Jennifer Westacott says the code begins a new age of cooperation between big and small business.

The lobby group representing Australia’s big businesses has called on the sector to sign up to its new voluntary payment term code in a bid to stave off regulatory changes.

The Business Council of Australia launched its Australian Supplier Payment Code today, which provides that big businesses will pay their small business suppliers within 30 days of receiving an invoice.

A number of large corporations have signed the code so far, including BHP Billiton, South32, Rio Tinto, Telstra, Lendlease, education provider Navitas, Programmed Maintenance Services and the big four banks.

In a statement, the Business Council said the voluntary effort to drive change in payments culture and practices should be given time to work before legislation was considered.

"We need a culture of cooperation, not compliance," it said.

Business Council chief executive Jennifer Westacott said the voluntary approach would be far more effective than a top-down regulatory approach as it would encourage a mutual understanding and cooperation between big and small business, as opposed to a culture of compliance.

“The launch of the Australian Supplier Payment Code begins a new age of cooperation and mutual respect between businesses big and small,” she said.

“We know paying business suppliers promptly and on time is critical to supporting healthy cash flows and working capital, and ultimately supports a business’s viability and ability to expand.

“Although average payment times have fallen across the economy, many small businesses still report that they are facing unsatisfactory delays in payment of up to 120 days.

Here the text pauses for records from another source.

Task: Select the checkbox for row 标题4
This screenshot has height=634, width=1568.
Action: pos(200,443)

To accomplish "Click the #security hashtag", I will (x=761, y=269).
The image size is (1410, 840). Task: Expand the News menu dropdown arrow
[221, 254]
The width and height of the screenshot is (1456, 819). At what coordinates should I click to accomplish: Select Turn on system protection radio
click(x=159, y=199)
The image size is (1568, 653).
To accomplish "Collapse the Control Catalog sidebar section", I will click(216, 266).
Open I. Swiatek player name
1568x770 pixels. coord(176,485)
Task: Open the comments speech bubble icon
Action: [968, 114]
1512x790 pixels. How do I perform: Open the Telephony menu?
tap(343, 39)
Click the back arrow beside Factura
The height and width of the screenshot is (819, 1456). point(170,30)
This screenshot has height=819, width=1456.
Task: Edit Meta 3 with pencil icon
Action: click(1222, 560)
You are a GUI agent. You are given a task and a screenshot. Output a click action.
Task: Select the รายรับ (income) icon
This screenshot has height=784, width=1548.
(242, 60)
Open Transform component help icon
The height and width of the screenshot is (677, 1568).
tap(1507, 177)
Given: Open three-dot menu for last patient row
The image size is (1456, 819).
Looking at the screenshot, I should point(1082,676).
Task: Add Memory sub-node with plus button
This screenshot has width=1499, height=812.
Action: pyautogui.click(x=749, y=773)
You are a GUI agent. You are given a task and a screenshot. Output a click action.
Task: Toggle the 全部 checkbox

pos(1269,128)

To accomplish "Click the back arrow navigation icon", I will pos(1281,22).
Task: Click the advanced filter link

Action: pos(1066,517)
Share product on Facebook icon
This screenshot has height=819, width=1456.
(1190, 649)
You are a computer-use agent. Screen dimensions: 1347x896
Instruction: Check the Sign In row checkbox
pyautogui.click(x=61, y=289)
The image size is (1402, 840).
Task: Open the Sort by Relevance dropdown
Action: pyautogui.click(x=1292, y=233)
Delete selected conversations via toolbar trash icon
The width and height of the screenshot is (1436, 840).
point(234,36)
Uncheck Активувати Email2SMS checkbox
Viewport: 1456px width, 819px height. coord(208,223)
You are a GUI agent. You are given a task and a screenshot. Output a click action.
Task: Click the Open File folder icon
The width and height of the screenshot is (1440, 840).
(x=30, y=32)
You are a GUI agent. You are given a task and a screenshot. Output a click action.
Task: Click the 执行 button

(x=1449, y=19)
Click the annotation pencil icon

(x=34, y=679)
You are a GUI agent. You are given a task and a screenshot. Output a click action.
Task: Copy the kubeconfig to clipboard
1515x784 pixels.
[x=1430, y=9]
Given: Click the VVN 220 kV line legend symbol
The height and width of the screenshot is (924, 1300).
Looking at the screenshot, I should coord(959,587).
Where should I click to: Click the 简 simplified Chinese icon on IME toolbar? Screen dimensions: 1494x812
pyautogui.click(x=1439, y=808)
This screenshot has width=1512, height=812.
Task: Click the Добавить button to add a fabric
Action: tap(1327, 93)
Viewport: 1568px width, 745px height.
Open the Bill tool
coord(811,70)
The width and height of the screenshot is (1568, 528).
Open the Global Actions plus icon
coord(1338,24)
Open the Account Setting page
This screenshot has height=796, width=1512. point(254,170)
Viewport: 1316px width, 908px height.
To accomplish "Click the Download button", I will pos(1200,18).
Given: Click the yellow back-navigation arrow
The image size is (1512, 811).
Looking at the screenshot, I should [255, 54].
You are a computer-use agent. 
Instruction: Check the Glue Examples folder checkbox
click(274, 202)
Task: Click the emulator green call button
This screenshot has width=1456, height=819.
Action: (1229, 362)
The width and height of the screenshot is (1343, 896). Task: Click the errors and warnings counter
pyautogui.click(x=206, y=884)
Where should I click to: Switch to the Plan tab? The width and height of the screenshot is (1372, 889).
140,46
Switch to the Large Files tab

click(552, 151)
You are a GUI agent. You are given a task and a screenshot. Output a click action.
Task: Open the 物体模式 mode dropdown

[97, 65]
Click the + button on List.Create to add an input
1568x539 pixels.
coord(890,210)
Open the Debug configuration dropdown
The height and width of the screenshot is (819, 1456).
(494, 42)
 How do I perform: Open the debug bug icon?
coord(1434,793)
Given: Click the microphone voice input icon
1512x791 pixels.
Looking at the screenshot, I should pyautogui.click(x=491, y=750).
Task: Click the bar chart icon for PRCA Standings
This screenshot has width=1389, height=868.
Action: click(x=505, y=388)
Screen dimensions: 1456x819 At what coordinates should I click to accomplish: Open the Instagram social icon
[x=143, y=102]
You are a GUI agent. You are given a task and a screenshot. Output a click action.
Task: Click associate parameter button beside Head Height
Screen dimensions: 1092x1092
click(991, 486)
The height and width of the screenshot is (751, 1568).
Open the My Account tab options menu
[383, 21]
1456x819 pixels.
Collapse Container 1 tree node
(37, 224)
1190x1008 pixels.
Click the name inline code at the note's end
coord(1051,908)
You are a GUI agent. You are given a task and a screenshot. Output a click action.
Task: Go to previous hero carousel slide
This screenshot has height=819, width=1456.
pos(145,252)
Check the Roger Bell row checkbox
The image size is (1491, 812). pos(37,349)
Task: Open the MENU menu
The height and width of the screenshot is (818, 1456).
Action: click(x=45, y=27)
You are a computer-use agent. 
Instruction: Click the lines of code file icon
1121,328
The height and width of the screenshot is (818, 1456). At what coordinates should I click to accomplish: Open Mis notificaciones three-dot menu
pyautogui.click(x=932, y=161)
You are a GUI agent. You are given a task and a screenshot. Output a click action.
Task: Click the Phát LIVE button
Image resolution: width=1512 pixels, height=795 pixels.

“The Business Council decided to lead this initiative because we know businesses of all sizes are deeply connected and depend on each other to thrive.

“I encourage all large employers to sign up to the Australian Supplier Payment Code, whether they are Business Council members or not.”

Council of Small Business Australia chief executive Peter Strong welcomed the initiative.

“The commitment to prompt payment is obvious and we have already seen key members of their council embrace improved payment processes,” he said.

“We know many more big businesses will sign up and this will provide better business conditions in the economy and a healthier small business community.”

The code launch follows the release of a Bankwest Curtin Economics Centre report on Friday, which found more than half of small businesses in Western Australia were not being paid on time by larger enterprises.

The payment delays from big businesses adversely affected the vitality and growth prospects of WA's small business community, which accounted for 41 per cent of employment, the report found.